The issue is not just in Canada. A very close friend of mine recently died in the Netherlands. She was so persistently asked whether she wanted to consider euthanasia there that she chose to die in a Jewish hospice—the one place where they would not persistently ask her that question because they do not carry out euthanasia in that particular hospice.

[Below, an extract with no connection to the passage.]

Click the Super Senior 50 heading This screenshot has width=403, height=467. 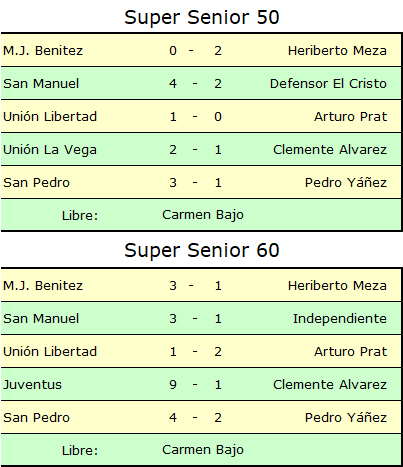202,17
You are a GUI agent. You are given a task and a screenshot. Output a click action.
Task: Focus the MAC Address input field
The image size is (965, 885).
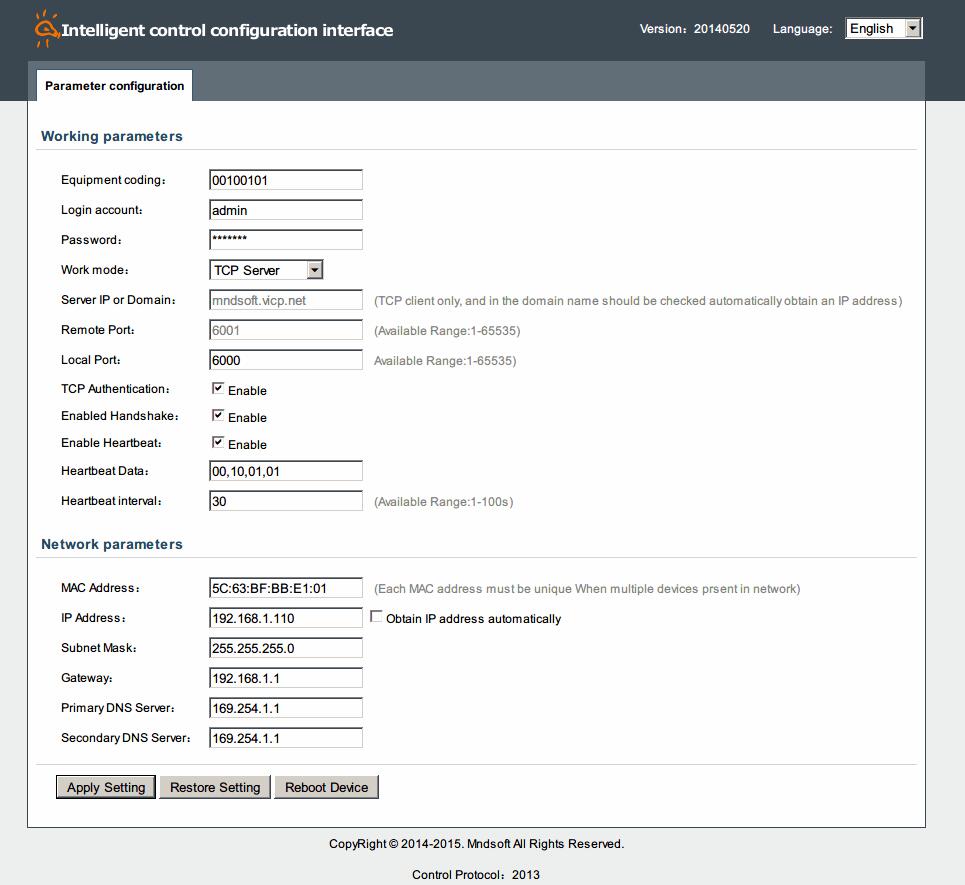pyautogui.click(x=286, y=588)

I would like to make another, more broad point about Amendment 115, which I strongly support. We have frequently had Chris Whitty’s opinion cited on the utility of the Mental Capacity Act because of familiarity. I would say one thing about that. We were incredibly lucky to have Chris Whitty as CMO during the pandemic—cometh the man, cometh the moment—as we had an epidemiologist in post. But he is a specialist in that area. A friend of mine who is a forensic pathologist specialised in freshwater drowning, but once he got into the witness box he was fair game for any pathology question and was asked about the appropriate temperature at which bloodstains might be washed out of clothes. Having very little familiarity with that, he said, “Well, according to my wife”, causing the defence council to jump up and say that he could not say that because it was hearsay. My point is that, if you asked me who I was going to trust on the issue of capacity—an epidemiologist or my noble friend here, who has practised all her life in psychiatry—the choice for me would be very clear.

Lord Goodman of Wycombe Portrait Lord Goodman of Wycombe (Con)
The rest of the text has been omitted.